Natalie Bingham Hoover wins NAFI’s Laslo Writing Award

Natalie Bingham Hoover has won the National Association of Flight Instructors 2014 Laslo Writing Award.

NAFI Editor David Hipschman presented the award at the annual NAFI Member Breakfastat EAA AirVenture Oshkosh.

NAFI HooverBingham-Hoover is the Assistant Chief Flight Instructor at Air Venture Flight Center at KOLV in Olive Branch, Mississippi. She has more than 5,500 hours total flight time and has given more than 4,000 hours of flight instruction. She hold ATP, MEI, and CFII ratings and is a Gold Seal CFI. She is type-rated in the CRJ-200 and Beechcraft 400A. She is the lead FAA Safety Representative for Tennessee, and was the 2012 FAA Safety Representative of the Year for Mississippi.

Of Bingham-Hoover’s regular columns in NAFI Mentor Magazine, Hipschman said: “She takes her readers past the world of teaching flying into the sometimes difficult but always critical areas of human relations upon which real teaching, and learning depend.”

Hipschman noted that the writing award is named in honor of Greg Laslo, who was NAFI’s editor until 2011. It is presented yearly to an individual or organization making a significant contribution to NAFI publications through content in NAFI Mentor Magazine, the eMentor Digital Newsletter and through contributions in other industry outlets.

Hipschman encouraged NAFI members at the breakfast to contribute essays to NAFI’s print and electronic publications.

“In aggregate NAFI members know more about flight instruction and flying safely than anyone. Members sharing their expertise with other members as well with as the rest of the aviation community is at the core of NAFI’s educational mission,” he said.

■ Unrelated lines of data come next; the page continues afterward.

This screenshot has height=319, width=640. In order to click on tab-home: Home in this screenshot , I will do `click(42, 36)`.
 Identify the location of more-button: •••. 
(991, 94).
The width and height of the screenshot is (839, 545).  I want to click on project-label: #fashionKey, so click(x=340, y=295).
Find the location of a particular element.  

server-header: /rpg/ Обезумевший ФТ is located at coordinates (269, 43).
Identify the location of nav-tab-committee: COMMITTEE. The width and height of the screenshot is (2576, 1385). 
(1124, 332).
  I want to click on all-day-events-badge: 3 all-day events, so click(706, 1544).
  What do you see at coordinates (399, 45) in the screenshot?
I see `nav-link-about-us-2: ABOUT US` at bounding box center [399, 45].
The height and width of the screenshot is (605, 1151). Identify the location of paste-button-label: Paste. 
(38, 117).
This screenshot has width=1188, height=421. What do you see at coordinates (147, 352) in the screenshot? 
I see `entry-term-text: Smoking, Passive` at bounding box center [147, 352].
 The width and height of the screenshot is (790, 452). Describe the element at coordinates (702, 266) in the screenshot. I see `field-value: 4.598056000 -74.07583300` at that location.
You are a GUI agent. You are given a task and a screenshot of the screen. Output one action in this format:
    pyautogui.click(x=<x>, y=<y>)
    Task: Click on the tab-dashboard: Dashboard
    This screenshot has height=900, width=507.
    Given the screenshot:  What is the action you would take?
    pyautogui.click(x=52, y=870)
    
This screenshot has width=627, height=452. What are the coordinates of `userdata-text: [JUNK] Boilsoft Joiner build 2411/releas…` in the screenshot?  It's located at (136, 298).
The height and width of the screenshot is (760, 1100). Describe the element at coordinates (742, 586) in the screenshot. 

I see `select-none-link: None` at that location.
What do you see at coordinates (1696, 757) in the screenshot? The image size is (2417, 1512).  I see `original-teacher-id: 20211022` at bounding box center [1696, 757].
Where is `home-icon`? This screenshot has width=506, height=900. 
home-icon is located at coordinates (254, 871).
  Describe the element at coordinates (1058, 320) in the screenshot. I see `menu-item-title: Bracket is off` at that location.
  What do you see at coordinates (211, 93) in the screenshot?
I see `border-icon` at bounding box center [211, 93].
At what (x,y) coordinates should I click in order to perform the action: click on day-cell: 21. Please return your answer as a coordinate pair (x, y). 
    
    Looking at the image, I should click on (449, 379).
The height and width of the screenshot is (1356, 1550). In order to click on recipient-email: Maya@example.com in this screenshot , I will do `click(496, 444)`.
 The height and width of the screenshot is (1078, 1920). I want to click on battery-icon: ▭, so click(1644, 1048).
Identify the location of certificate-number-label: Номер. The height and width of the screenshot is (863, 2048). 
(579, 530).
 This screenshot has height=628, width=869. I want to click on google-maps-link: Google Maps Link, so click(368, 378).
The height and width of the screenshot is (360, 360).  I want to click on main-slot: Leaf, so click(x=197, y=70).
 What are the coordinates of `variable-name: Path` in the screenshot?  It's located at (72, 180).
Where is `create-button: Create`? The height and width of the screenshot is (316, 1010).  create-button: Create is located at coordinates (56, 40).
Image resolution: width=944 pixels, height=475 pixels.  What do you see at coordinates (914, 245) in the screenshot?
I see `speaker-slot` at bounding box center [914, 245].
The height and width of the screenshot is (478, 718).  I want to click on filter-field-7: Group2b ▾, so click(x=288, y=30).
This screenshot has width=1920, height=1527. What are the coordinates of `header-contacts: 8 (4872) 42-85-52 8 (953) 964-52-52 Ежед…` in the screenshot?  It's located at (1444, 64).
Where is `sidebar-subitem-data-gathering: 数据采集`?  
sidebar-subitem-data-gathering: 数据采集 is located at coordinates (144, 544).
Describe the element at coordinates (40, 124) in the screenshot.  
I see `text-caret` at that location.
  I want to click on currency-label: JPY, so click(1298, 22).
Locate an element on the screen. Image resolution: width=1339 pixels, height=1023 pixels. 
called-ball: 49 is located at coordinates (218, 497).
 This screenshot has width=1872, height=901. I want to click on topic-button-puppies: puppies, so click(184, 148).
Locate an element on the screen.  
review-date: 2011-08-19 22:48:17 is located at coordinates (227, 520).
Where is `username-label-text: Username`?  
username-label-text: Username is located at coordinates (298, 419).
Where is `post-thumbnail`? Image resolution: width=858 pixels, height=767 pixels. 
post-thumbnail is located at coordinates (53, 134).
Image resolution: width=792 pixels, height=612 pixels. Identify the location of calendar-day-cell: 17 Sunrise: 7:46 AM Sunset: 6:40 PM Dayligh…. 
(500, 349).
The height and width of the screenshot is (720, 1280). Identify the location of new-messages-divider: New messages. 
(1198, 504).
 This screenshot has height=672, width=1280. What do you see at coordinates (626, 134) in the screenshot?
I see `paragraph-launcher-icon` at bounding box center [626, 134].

For more information: NAFInet.org

Comments

  1. Maria Zulick Nucci says

    Congratulations, Ms. Bingham-Hoover! Not only is the award a kudos for women in general aviation, but it also, more importantly, further recognizes the importance of developing the “next gen” of GA pilots, and acknowledges the continued value and importance of traditional good writing.

    Keep flying, teaching – and writing!